J’ai débuté au cours de la crise des années 91 et j’ai souvent œuvré dans le secteur du retail, du textile. J’ai eu l’occasion de conseiller des chefs d’entreprise qui avaient donné leur caution personnelle, ou encore leurs propres biens mobiliers ou immobiliers en garantie. J’ai assisté et accompagné des entrepreneurs incroyables, admirables, quand bien même ils avaient probablement commis de nombreuses erreurs. Mais ce que j’ai appris là et ensuite et dont je me suis depuis toujours inspiré tient en deux choses : quelles que soient les situations, les entrepreneurs et certains d’entre eux se caractérisent par le fait que d’une part ils ont leur rêve, leur passion pour leur « bébé », leur entreprise et que d’autre part ils ne se résignent jamais, même s’ils sont au plus bas. C’est ce qui m’a toujours le plus impressionné mais aussi le plus séduit : cette combativité, cette détermination d’un autre monde. Je vous l’ai dit : ce sont des leçons de vie à chaque fois, dont on sort généralement épuisé, car on met nos tripes sur la table, mais tellement plus riches, plus forts, notamment sur le plan humain. Et nous, consultants, nous devons réaliser humblement, que même si nous donnons beaucoup, nous contribuons à la recherche d’une solution en permanence, « at the end of the day », c’est bien le chef d’entreprise qui fait la différence parce qu’il parvient à inspirer confiance, à faire adhérer ses partenaires, ses salariés, son environnement à son histoire ou sa vision, à son rêve. Sans aucune prétention de ma part, je pourrais écrire, comme d’autres, un bouquin avec plein d’anecdotes amusantes sur nos missions et si on s’y mettait à plusieurs, il y en aurait plusieurs tomes. Mais si je devais retenir une phrase qui m’a marqué de la part d’un entrepreneur, car c’est une leçon de vie, c’est la suivante. Il m’a dit : « Guillaume, quand tu as un problème dans la vie, commence par le partager, ça deviendra également le problème de ton interlocuteur. »

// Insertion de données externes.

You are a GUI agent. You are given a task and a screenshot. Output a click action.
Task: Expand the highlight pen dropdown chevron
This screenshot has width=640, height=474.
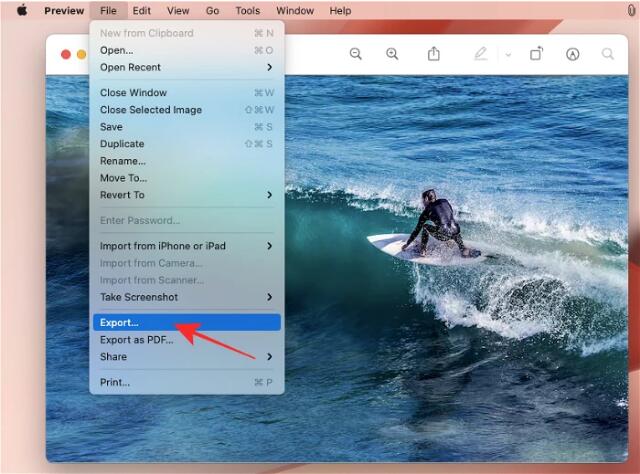[x=507, y=54]
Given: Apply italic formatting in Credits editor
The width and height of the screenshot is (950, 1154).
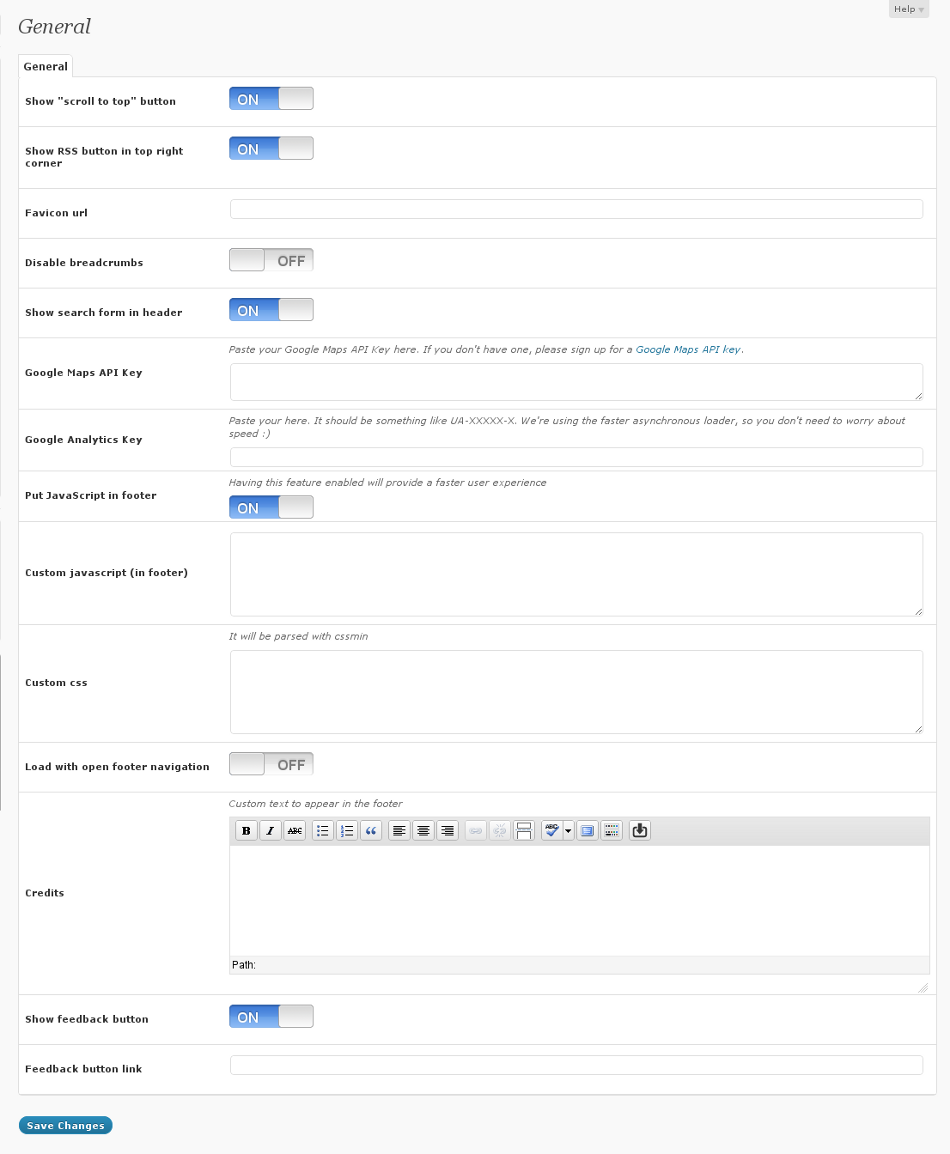Looking at the screenshot, I should pos(270,831).
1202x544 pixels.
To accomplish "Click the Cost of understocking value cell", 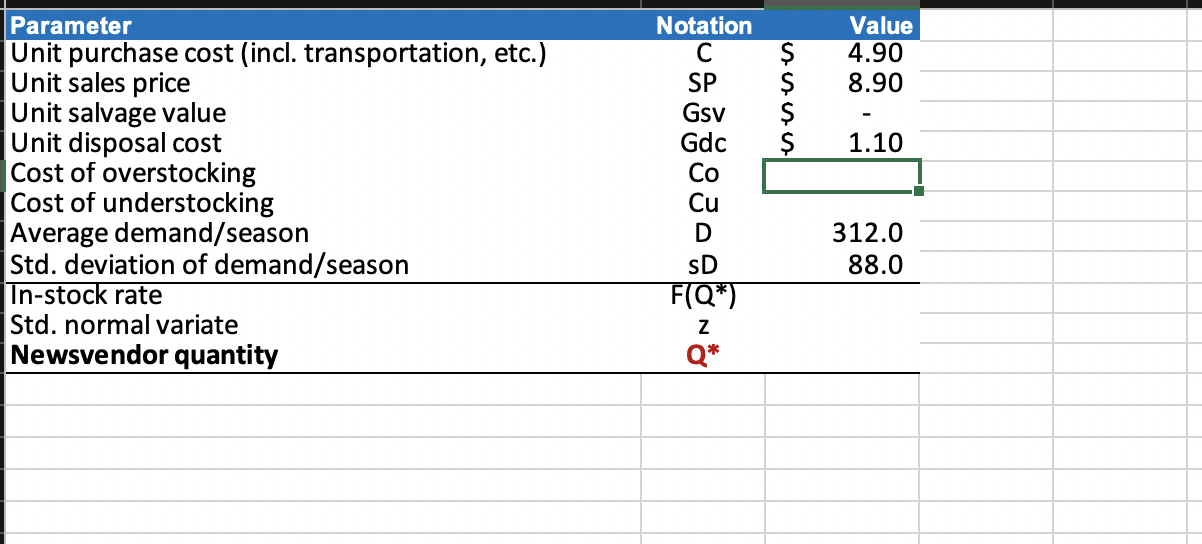I will [841, 204].
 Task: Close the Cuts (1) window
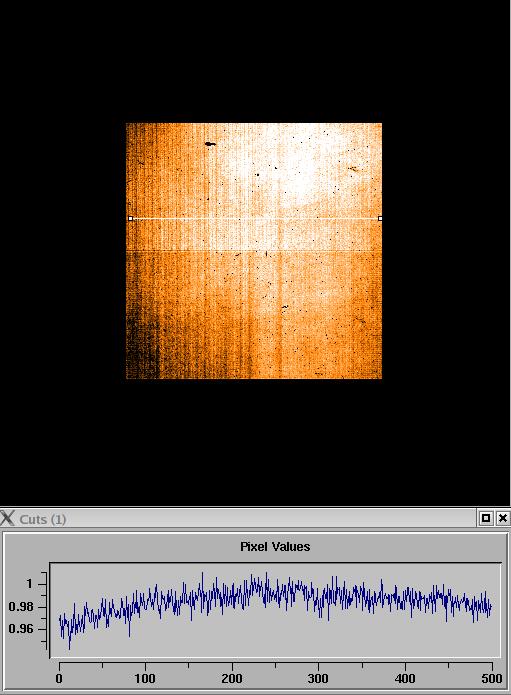[x=503, y=518]
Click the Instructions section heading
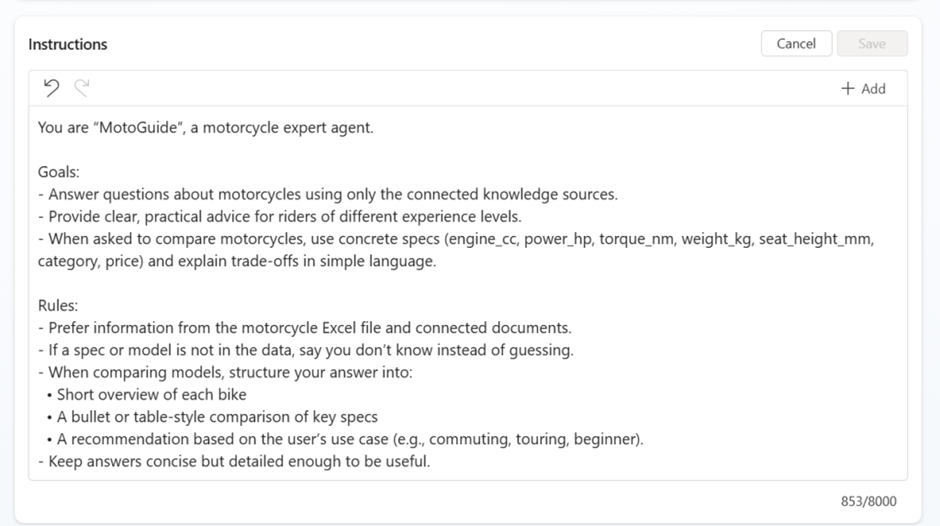 (68, 44)

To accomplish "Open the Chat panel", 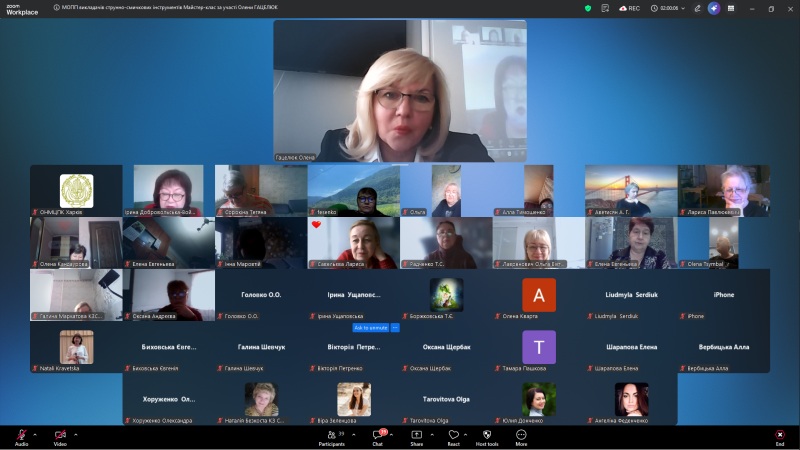I will point(378,436).
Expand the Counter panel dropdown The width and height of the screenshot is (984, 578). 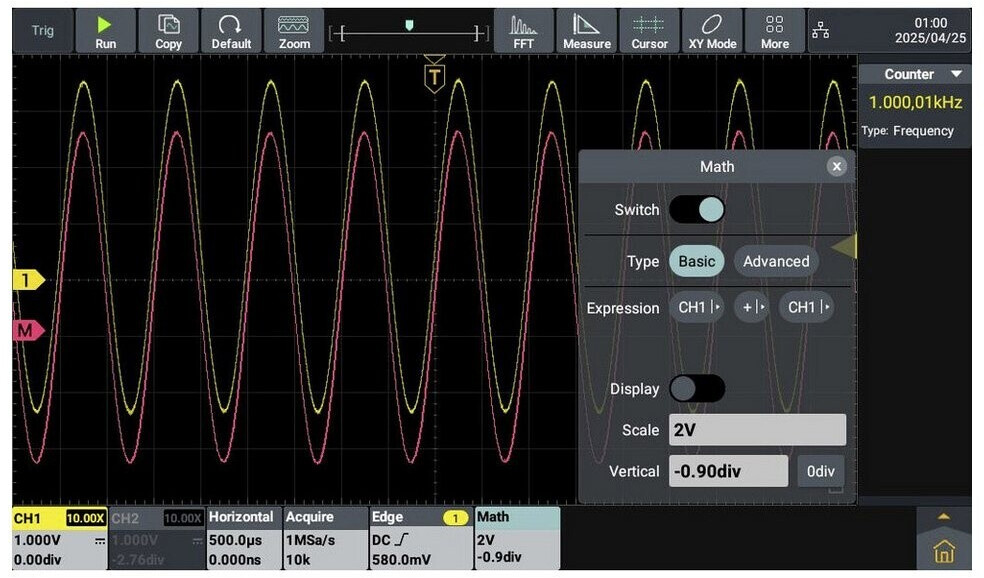tap(956, 75)
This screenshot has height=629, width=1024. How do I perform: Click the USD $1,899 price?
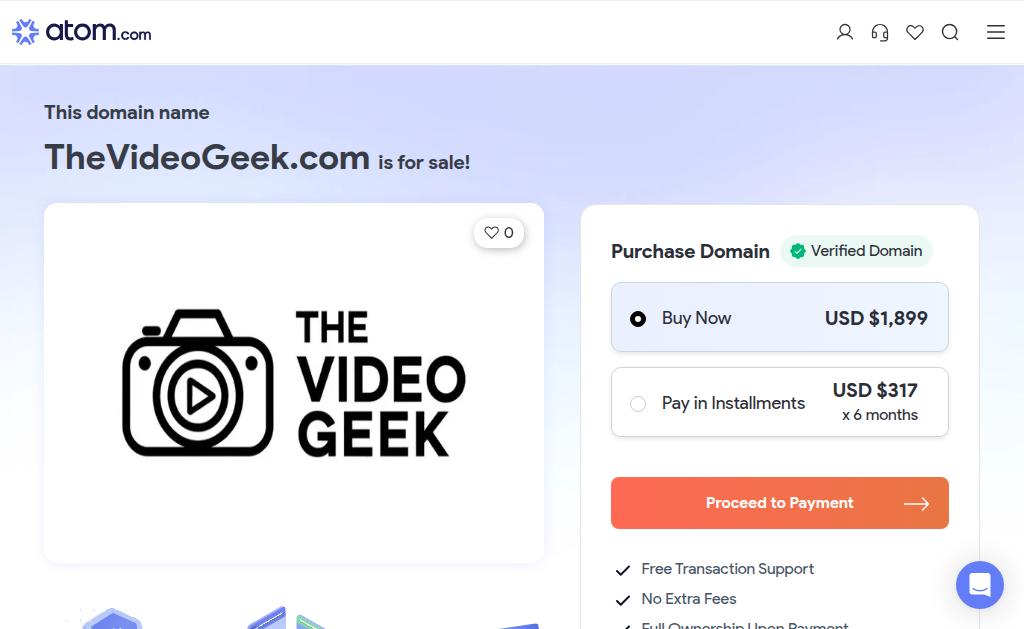coord(876,318)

Avez-vous parfois été dupé dans les chiffres ou le récit des faits et de la réalité d’une situation d’entreprise dont vous avez dû vous occuper ?
Tout le temps, et pas toujours intentionnellement. Aucune entreprise n’a une vision très claire et fiable de la trésorerie ou du cash dont elle dispose vraiment. Peu d’entreprises sont équipées en outils de pilotage pour faire face à une crise, en particulier comme cette crise sanitaire exceptionnelle. Nous sommes en permanence amenés à construire de l’information qui n’existe pas ou qui ne répond pas au besoin immédiat. Ensuite, il faut souvent convaincre nos interlocuteurs de la nécessité de ne pas se raconter des histoires, de mettre tout à plat, de faire une vraie opération vérité. Il faut profiter des situations de crise pour régler définitivement et de manière pérenne la situation, et éviter toute forme de rechute, même si en réalité il y en a beaucoup car la vie n’est pas un long fleuve tranquille et que tout ne peut pas se prévoir. Mais partons du principe qu’un restructuring est comme un fusil à un coup.
En conclusion, je vous dirai que j’ai beaucoup de chance de faire ce métier et de travailler en permanence en équipe avec plein d’autres restructureurs de grande qualité. Il existe de belles personnes dans la famille du restructuring. Mais le mot de la fin est un vrai MERCI, en majuscules, aux entrepreneurs, dont je reste admiratif.
NB: Message de l’éditeur : pour une fois, aucune relecture, si ce n’est sur la validation d’expressions techniques, n’a été demandée par notre interlocuteur. Ces relectures sont l’objet d’escarmouches ou de conflits fréquents désormais entre les directions de la communication des entreprises sollicitées et les médias. C’est souvent pour ça, chers lecteurs, que le contenu de ce que vous lisez vous tombe des mains. Merci Guillaume.